On Tue, 2018-02-27 at 15:09 +0800, chenxiang (M) wrote:
> 在 2018/2/26 23:25, Bart Van Assche 写道:
> > On Mon, 2018-02-26 at 17:37 +0800, chenxiang (M) wrote:
> > > When i have a test on kernel 4.16-rc1, find a issue: running IO on SATA
> > > disk, then disable the disk through
> > > sysfs interface(echo 0 > /sys/class/sas_phy/phy-1:0:0/enable), IO will
> > > hang and never enter SCSI EH. The issue
> > > appears every time.
> > >
> > > I add some prints on code and find that those IOs will be timeout after
> > > 30s, and they all enter
> > > function scsi_eh_scmd_add, but only some of them can enter function
> > > scsi_eh_inc_host_failed. So it will never
> > > enter SCSI EH. I suspect it is related to the patch ("commit
> > > 3bd6f43f5cb371" scsi: core: Ensure that the
> > > SCSI error handler gets woken up ). Please have a check.
> >
> > Hello chenxiang,
> >
> > Had you already noticed patch "[PATCH v2] Avoid that ATA error handling can
> > trigger a kernel hang or oops"? If not, can you apply that patch to your
> > kernel and verify whether it fixes this behavior? See also
> > https://www.mail-archive.com/[email protected]/msg71189.html or
> > https://patchwork.kernel.org/patch/10236213/.
>
> After applied your patch, the issue i reported seems be solved.

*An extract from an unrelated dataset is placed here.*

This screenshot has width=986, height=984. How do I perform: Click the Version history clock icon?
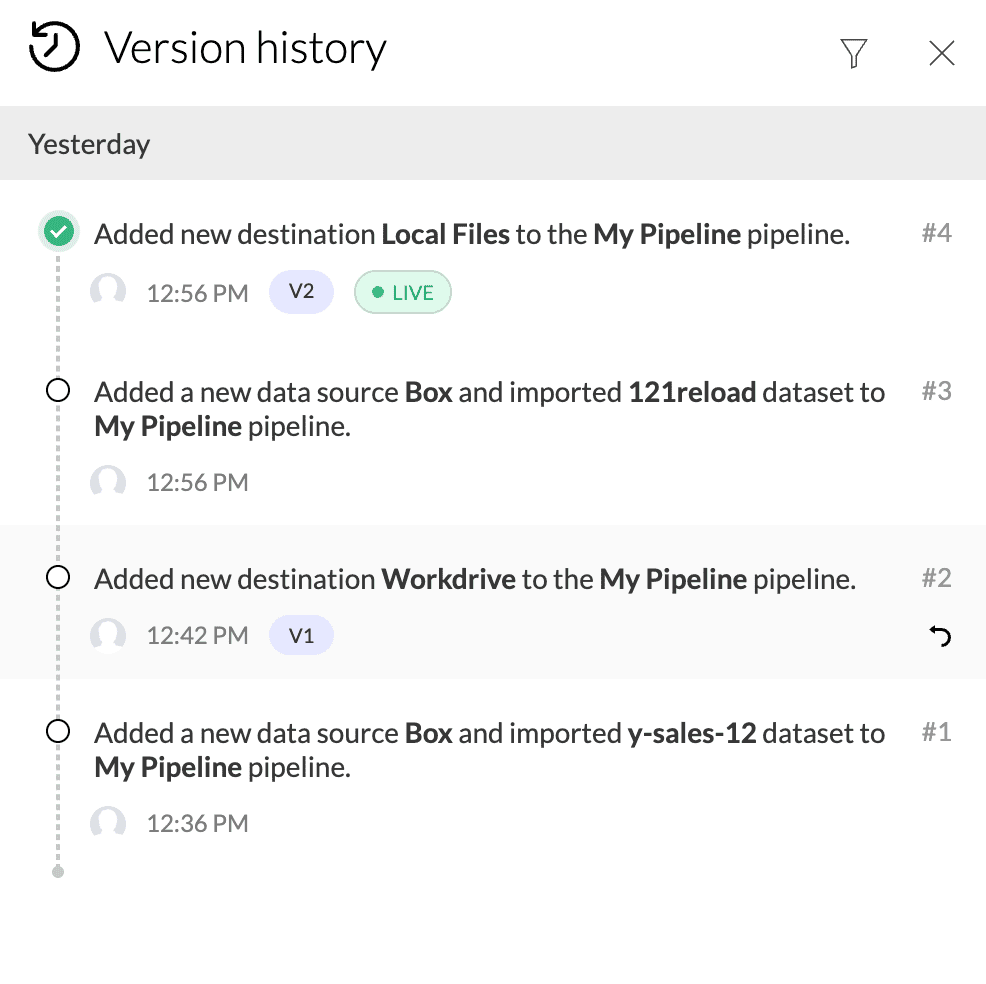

Thanks for having testing that patch!
> But when i have long time test(disable/enable disk when running IO) on
> the testcase, Null pointer occurs.
> It seems not related to current issue but i am not sure.
> I ran the testcase for long time before in kernel 4.15-rc5, and it was okay.
>
> Part of log is as follows, and i add attachment of log in the email :
>
> [ 485.716578] pc : blk_abort_request+0x14/0x68
(+Tejun)
Hello chenxiang,
Please check whether the following patch fixes the kernel crash you ran into:
https://marc.info/?l=linux-block&m=151895951207014
Thanks,
Bart.